━━ Page excerpt

Now we need to check that the expectation is 0 (that it is unbiased for $\mathcal V$).

\[\begin{align} \mathbb E(M(Y_i, \mathcal V_0)) & = \mathbb E \Big[ (Y_i - \widehat{\mathcal V}) \frac{ C_{d,i} }{ \pi_{d,i} } \Big] \\ & = \mathbb E \Big[ Y_i \frac{ C_{d,i} }{ \pi_{d,i} } \Big] -\mathbb E \Big[ \widehat{\mathcal V} \frac{ C_{d,i} }{ \pi_{d,i} } \Big] \\ & = \mathbb E(Y^*(d)) - \mathcal V_0 \\ & = \mathcal V(d) - \mathcal V_0 \end{align}\]

In order for this expectation to be 0, we need $\mathcal V(d) = \mathcal V_0$, which is what we wanted. Thus we have consistency and asymptotic normality. Now we need to find the asymptotic variance.

From the first order Taylor expansion, the sandwich formula says that the variance will be

\[\Sigma = \mathbb E\Big[ \frac{ \partial M(Y_i, \mathcal V(d)) }{\partial \mathcal V(D)} \Big]^{-1} \mathbb E \Big[ M(Y, \mathcal V(d)) M(Y, \mathcal V(d)) ^T \Big] \mathbb E\Big[ \frac{ \partial M(Y_i, \mathcal V(d)) }{\partial \mathcal V(D)} \Big]^{-T}.\]

Notice that in this case we are working with scalars. Now we can work out each piece.

\[\begin{align} \frac{\partial M(Y_i, \mathcal V(d)) }{\partial \mathcal V(D)} & = \frac{ \partial }{\partial \mathcal V(d)} \frac{ C_d Y }{ \pi_{d,1})H_1 } - \frac{ C_d \mathcal V(d) }{ \pi_{d,1})H_1 } \\ & = -\frac{ C_{d} }{ \pi_{d,1}(H_1) } \\ \\ E\Big[ \frac{ \partial M(Y_i, \mathcal V(d)) }{\partial \mathcal V(D)} \Big] & = E\Big[ -\frac{ C_{d} }{ \pi_{d,1}(H_1) } \Big] \\ & = -1 \end{align}\]

Thus our asymptotic variance will be

\[\frac{ 1 }{ (-1)^2 } \mathbb E\Big[ \Big( \frac{ C_d(Y-\mathcal V(d)) }{ \pi_{d,1}(H_1) } \Big)^2 \Big]\]

b

Now take the propensity $\pi_1(h_1)$ to be unknown and modeled by a correctly specified logistic regression model of the form

\[\pi_1(h_1; \gamma_1) = \frac{ \exp(\gamma_1^T \widetilde h_1) }{ 1 + \exp (\gamma_1^T \widetilde h_1)}, \ \widetilde h_1 = (1, h_1^T)^T\]

as in (3.12), and let $\widehat \gamma_1$ be the maximum likelihood estimator of $\gamma_1$.

━━━━
━━ Supplied material

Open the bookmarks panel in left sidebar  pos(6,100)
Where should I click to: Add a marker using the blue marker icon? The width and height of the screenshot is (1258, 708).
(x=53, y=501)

━━━━

Task requirements: Please rewrite the page excerpt between "Thus our asymptotic" and "estimator of $\gamma_1$.", inclusive, with "logistic regression" changed to "probit regression".

Correct result:
Thus our asymptotic variance will be

\[\frac{ 1 }{ (-1)^2 } \mathbb E\Big[ \Big( \frac{ C_d(Y-\mathcal V(d)) }{ \pi_{d,1}(H_1) } \Big)^2 \Big]\]

b

Now take the propensity $\pi_1(h_1)$ to be unknown and modeled by a correctly specified probit regression model of the form

\[\pi_1(h_1; \gamma_1) = \frac{ \exp(\gamma_1^T \widetilde h_1) }{ 1 + \exp (\gamma_1^T \widetilde h_1)}, \ \widetilde h_1 = (1, h_1^T)^T\]

as in (3.12), and let $\widehat \gamma_1$ be the maximum likelihood estimator of $\gamma_1$.